5.No data no decision
Almost simultaneously, MSC asked, “Why has there never been the same issue when our MSC interworked with other vendor’s BSS?” Customer turned to us, interested in how we’re going to answer the question. I clearly noticed that MSC team was challenging us to try to draw back to the issue state inside BSS. I didn’t buy it as no data no decision. Moreover, that’s not the point of current issue if we went to gather the details of MSC. “It’s no sense!” I had to say loudly, then repeated that, “Please note that, no issue for our own MSC interworked. I can give a testing list in R&D lab later on.” The MSC team wanted to throw out one more question, but customer interrupted them by asking to us, “What’s the next plan to verify?” We added our action points to take soon and particularly asked for the cooperation from MSC team. Customer satisfied our requirements and then said “Please raise an official report of root cause analysis as soon as possible, after everything is clear.” Apparently the deadline of two days at the beginning of the meeting was changed in silence.
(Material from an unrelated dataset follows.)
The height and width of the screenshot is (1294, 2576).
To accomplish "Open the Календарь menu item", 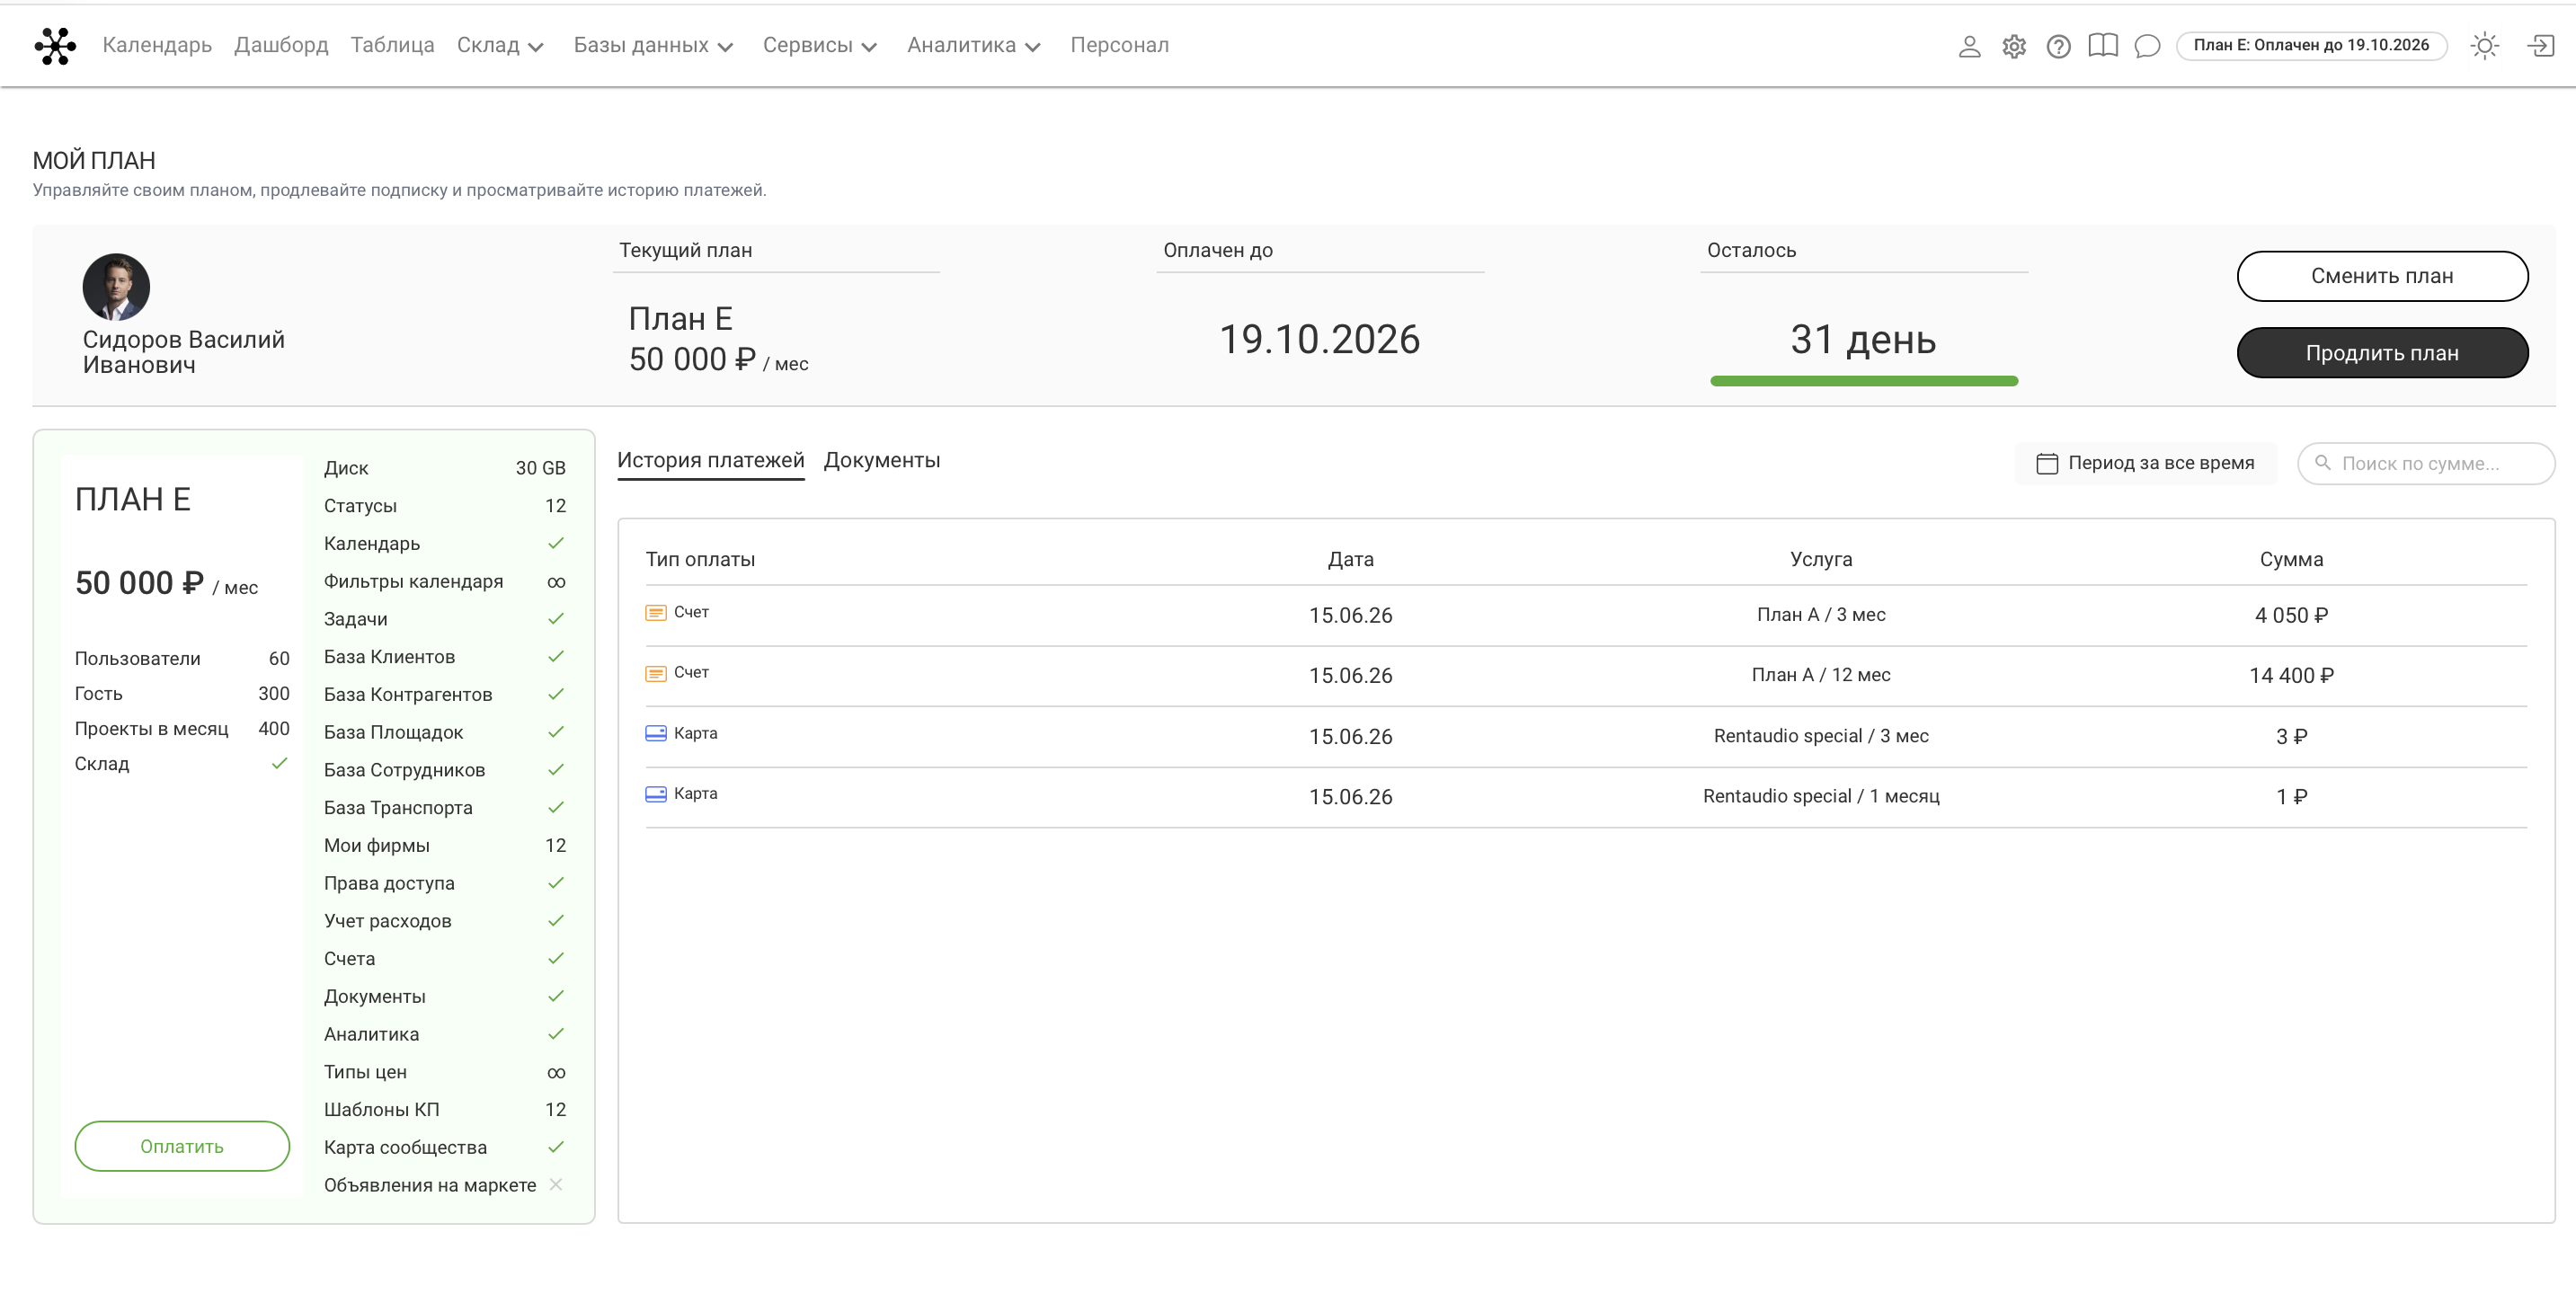I will [157, 45].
The root cause quickly was identified after the interworking traces were obtained in the following days. It’s precisely because MSC unexpectedly activated a parameter to take an optional bit in downlink message to BSS. Inside our upgraded software, we started to try to handle it but failed, so that the issue popped up on our side. While inside the old software, the codes just simply ignored it and continued working fine.
6.To be understood by commitment
I came back to Shanghai office and was pleased to get the customer’s acceptance that there was no need for us to go for the solution for this issue. The MSC would deactivate the parameter to avoid it. Together with the acceptance, customer also appreciated us sincerely for our contributions for proactively figuring out the root cause of the issue, thus not hindering the project from going ahead in field. I replied the thanksgiving letter of customer to a big mail loop, where many teams and bosses were included. I specially did one thing, to extremely appreciate the field team. I gave the thanks for their assistances on the driving test, because I really thought the proactive activity was the dawn of the whole investigation process. Without it, we could hardly get any valid solution or a fast progress before time-out. I recalled the conference call that night when I said thanks in mail. Besides, I attached a list, in which the interworking testing cases in R&D lab was shown. It’s committed in the second meeting to customer, as well to us. I didn’t want to forget any data to maintain the decision days ago, even perhaps it’s never helpful anymore now.
The road less traveled will help me grow into an insightful man.